控訴の利益は,第1審判決により不利益を受け,判決に不服を有する当事者に認められます。
たとえば,請求の全部認容の場合には被告が,全部棄却の場合には原告が,一部認容の場合には原告・被告の双方が,それぞれ控訴の利益を有します。
これに対して,請求が全部認容された原告または請求の全部棄却を得た被告には,原則として控訴の利益は認められません(形式的不服説)。

なお,控訴人の控訴により開始された手続を利用して,控訴審の審理判断の範囲を自己に有利に拡張するための不服申立ての手段として,被控訴人に,附帯控訴(293条)をする権利が与えられています。
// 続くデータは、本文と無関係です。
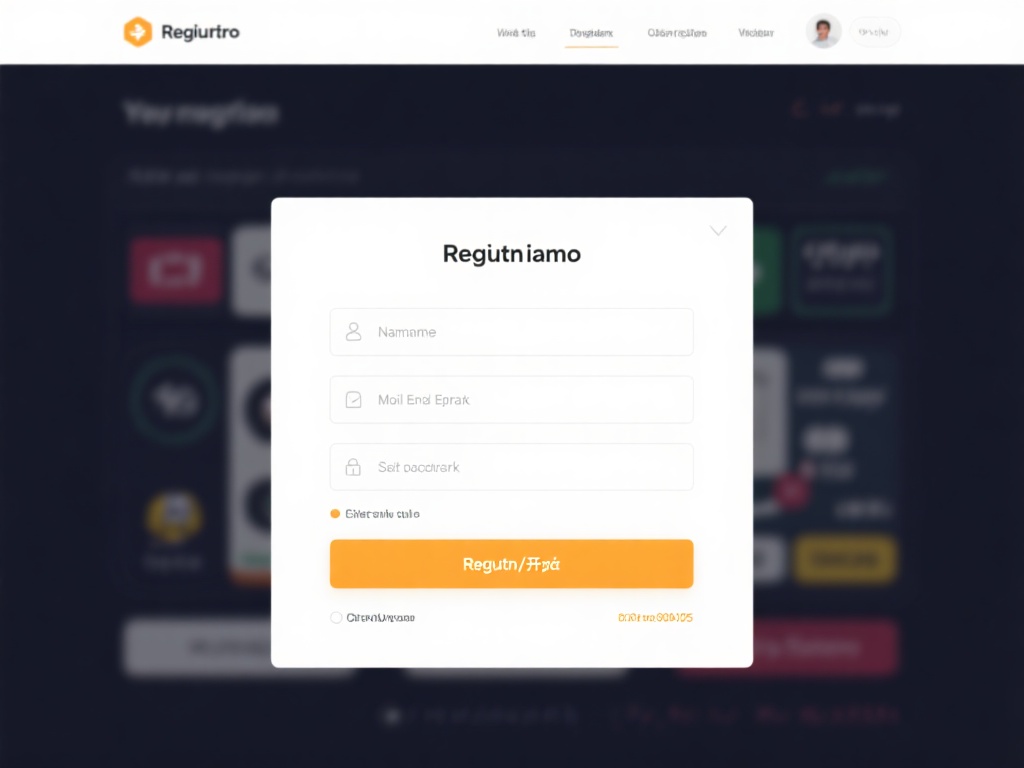Select the orange radio option above button
This screenshot has width=1024, height=768.
(x=335, y=514)
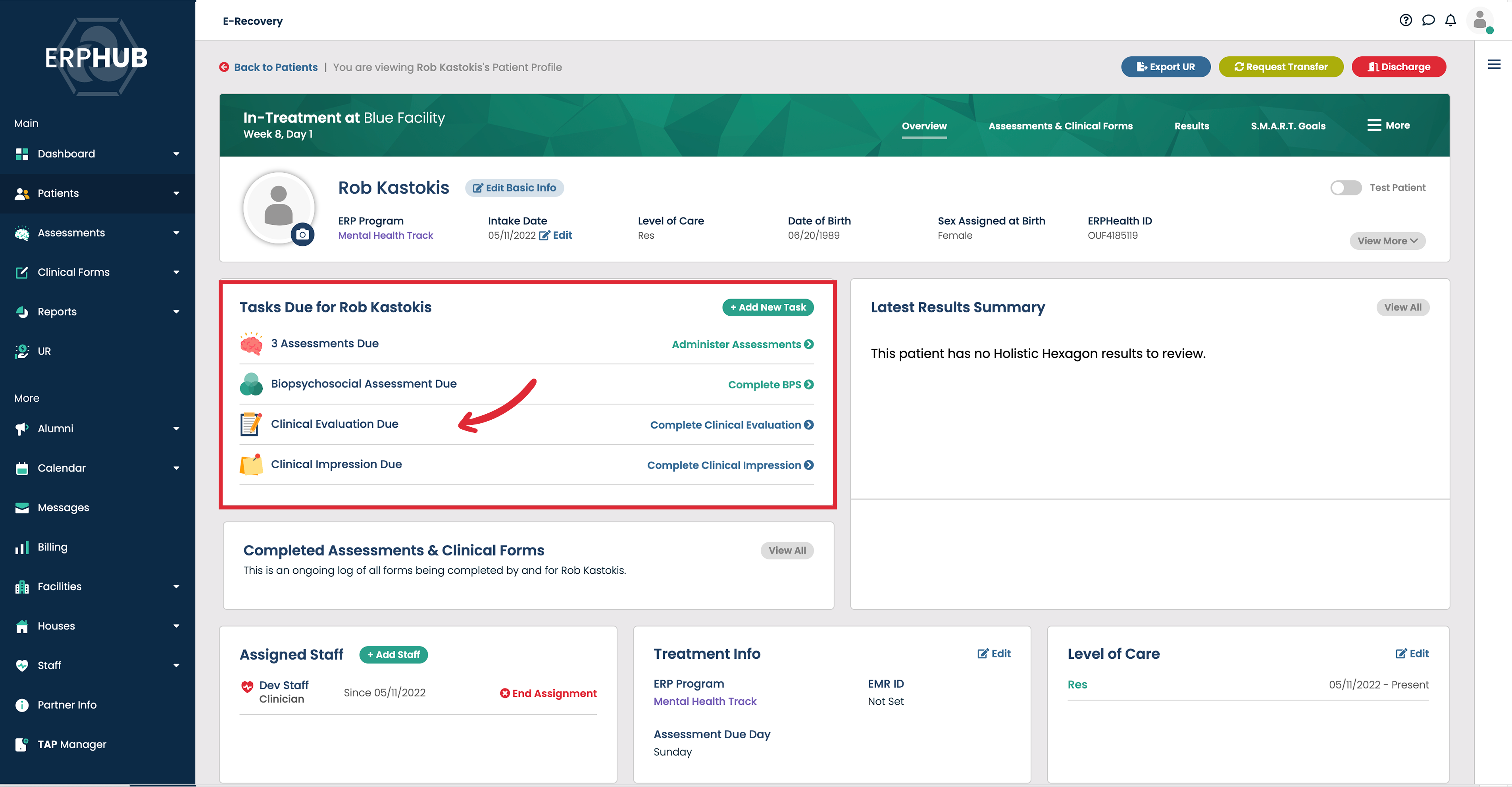Screen dimensions: 1512x787
Task: Click the camera icon on profile photo
Action: 302,234
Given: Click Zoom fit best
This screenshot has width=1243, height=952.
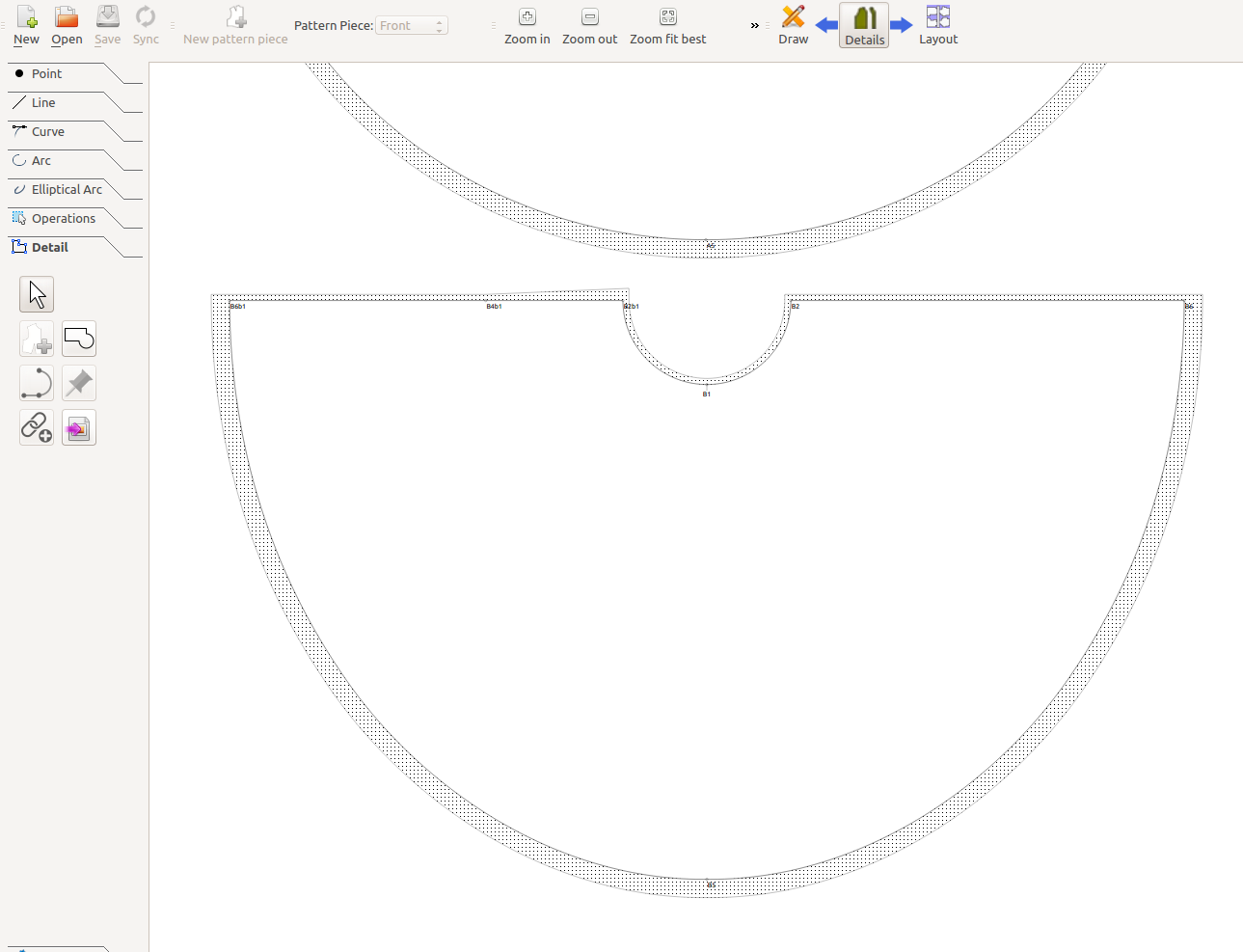Looking at the screenshot, I should 667,26.
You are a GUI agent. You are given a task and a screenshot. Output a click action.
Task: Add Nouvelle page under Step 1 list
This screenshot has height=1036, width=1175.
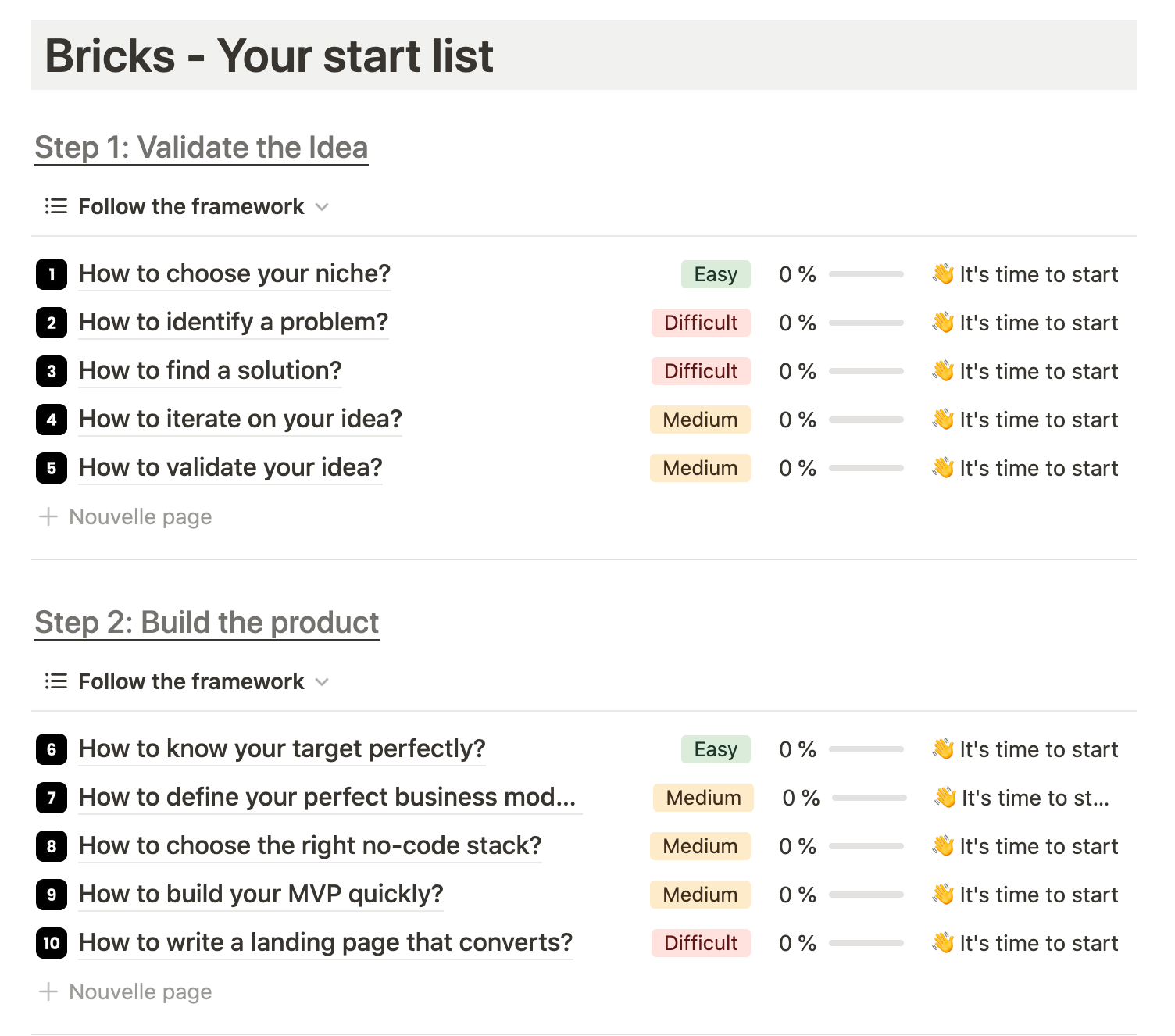(x=125, y=517)
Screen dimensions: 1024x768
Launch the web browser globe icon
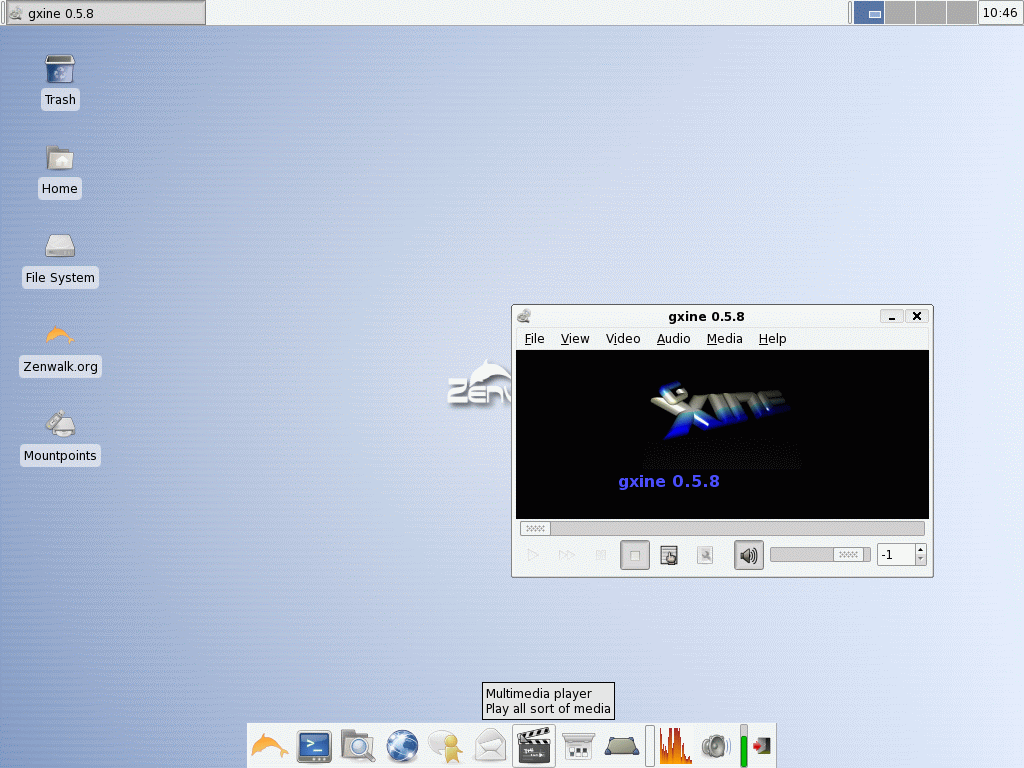402,746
これは,控訴人の控訴だけでは,原判決が被控訴人に有利に変更されることはないので(不利益変更禁止の原則,296条1項,304条。
つまり,被控訴人は控訴審で全面勝訴しても原判決の状態が維持されるだけなので),公平の観点から,控訴審の審理につき合わされる立場にある被控訴人にも自己に有利な原判決の変更の可能性を認めるのが妥当であると考えられたために設けられた制度です。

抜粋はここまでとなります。